=== Quoted text ===
Begin
Create a file cache object

Create a file cache object

Details

A file cache object is a key-file store that saves the values as files in a directory on disk. The objects are files on disk. They are stored and retrieved using the get_file(), get_content(), set_file(), and set_content() methods. Objects are automatically pruned from the cache according to the parameters max_size, max_age, max_n, and evict.

Cache pruning

Cache pruning occurs when set_file() or set_content() is called, or it can be invoked manually by calling prune().

The disk cache will throttle the pruning so that it does not happen on every call to set_file() or set_content(), because the filesystem operations for checking the status of files can be slow. Instead, it will prune once in every 20 calls to set_file() or set_content(), or if at least 5 seconds have elapsed since the last prune occurred, whichever is first. These parameters are currently not customizable, but may be in the future.

When a pruning occurs, if there are any objects that are older than max_age, they will be removed.

The max_size and max_n parameters are applied to the cache as a whole, in contrast to max_age, which is applied to each object individually.

If the number of objects in the cache exceeds max_n, then objects will be removed from the cache according to the eviction policy, which is set with the evict parameter. Objects will be removed so that the number of items is max_n.

If the size of the objects in the cache exceeds max_size, then objects will be removed from the cache. Objects will be removed from the cache so that the total size remains under max_size. Note that the size is calculated using the size of the files, not the size of disk space used by the files --- these two values can differ because of files are stored in blocks on disk. For example, if the block size is 4096 bytes, then a file that is one byte in size will take 4096 bytes on disk.

Another time that objects can be removed from the cache is when get_file() or get_content() is called. If the target object is older than max_age, it will be removed and the cache will report it as a missing value.

Eviction policies

If max_n or max_size are used, then objects will be removed from the cache according to an eviction policy. The available eviction policies are:

"lru"
End
=== Provided data ===
Begin
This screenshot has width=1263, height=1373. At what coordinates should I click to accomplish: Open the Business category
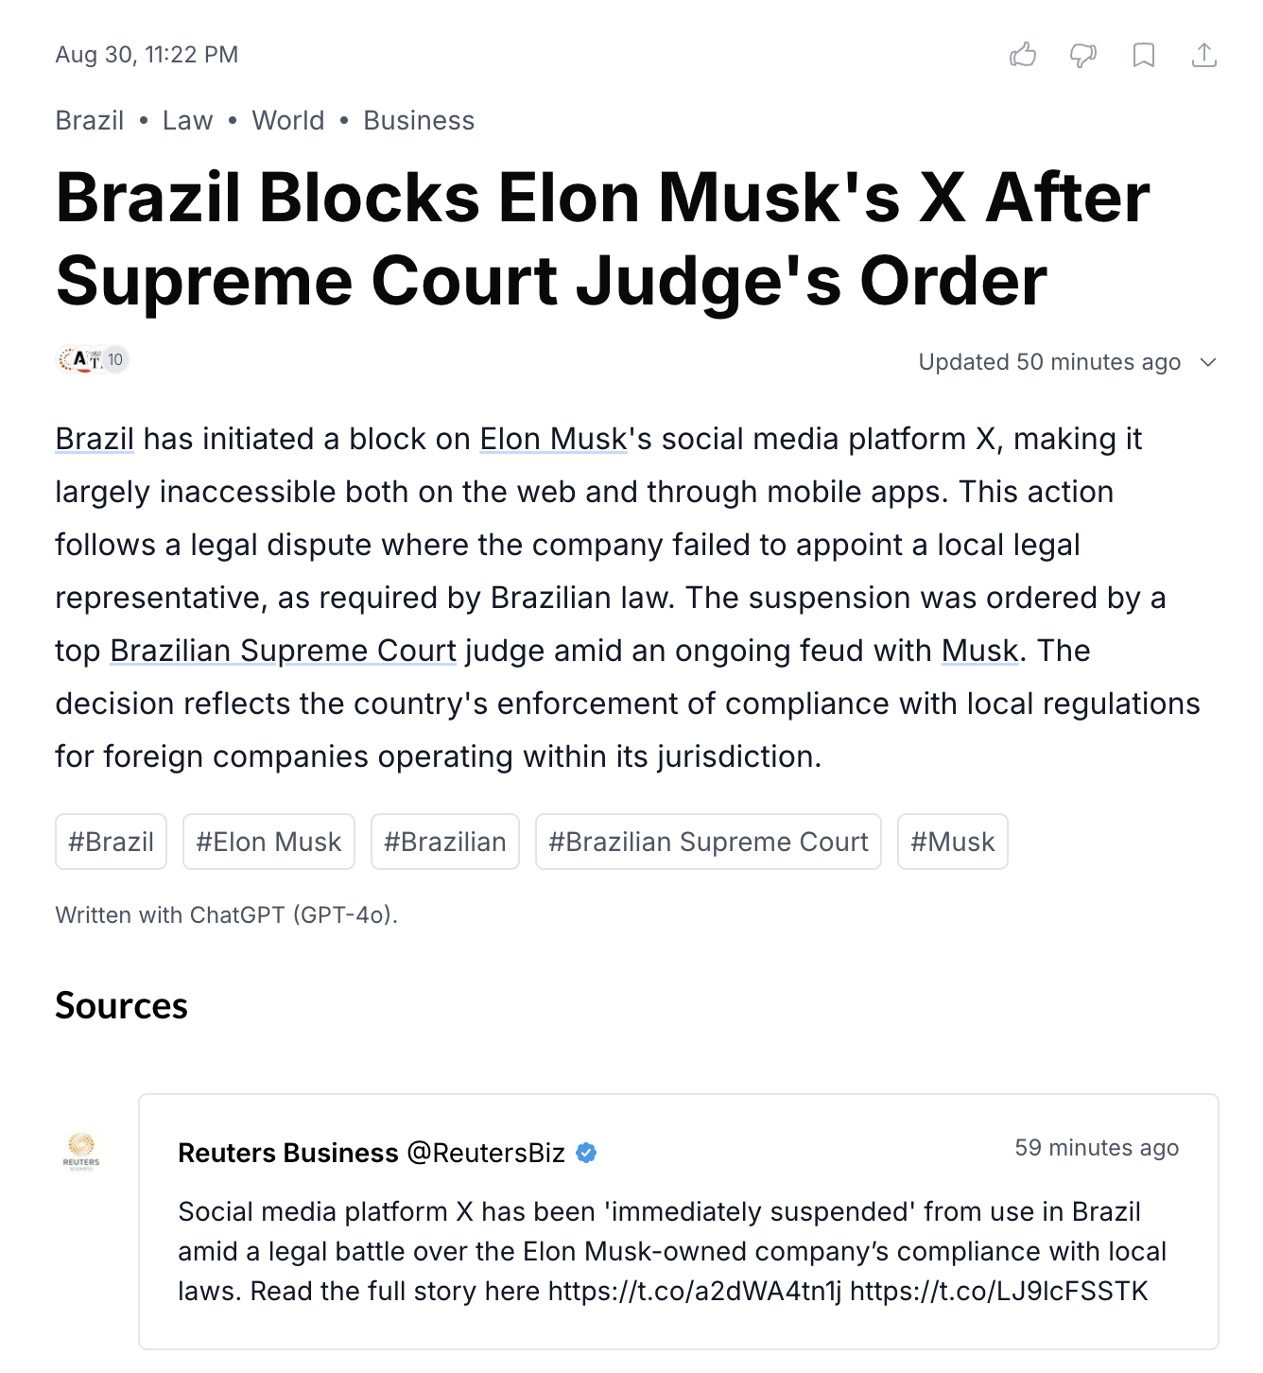[419, 121]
End
=== Task brief ===
In the file cache text, how often does the disk cache prune during calls to set_file() or set_content()? Answer from the file cache text only, not from the lines.

=== Solution for this exercise ===
Once in every 20 calls to set_file() or set_content(), or when at least 5 seconds have passed since the last prune, whichever comes first.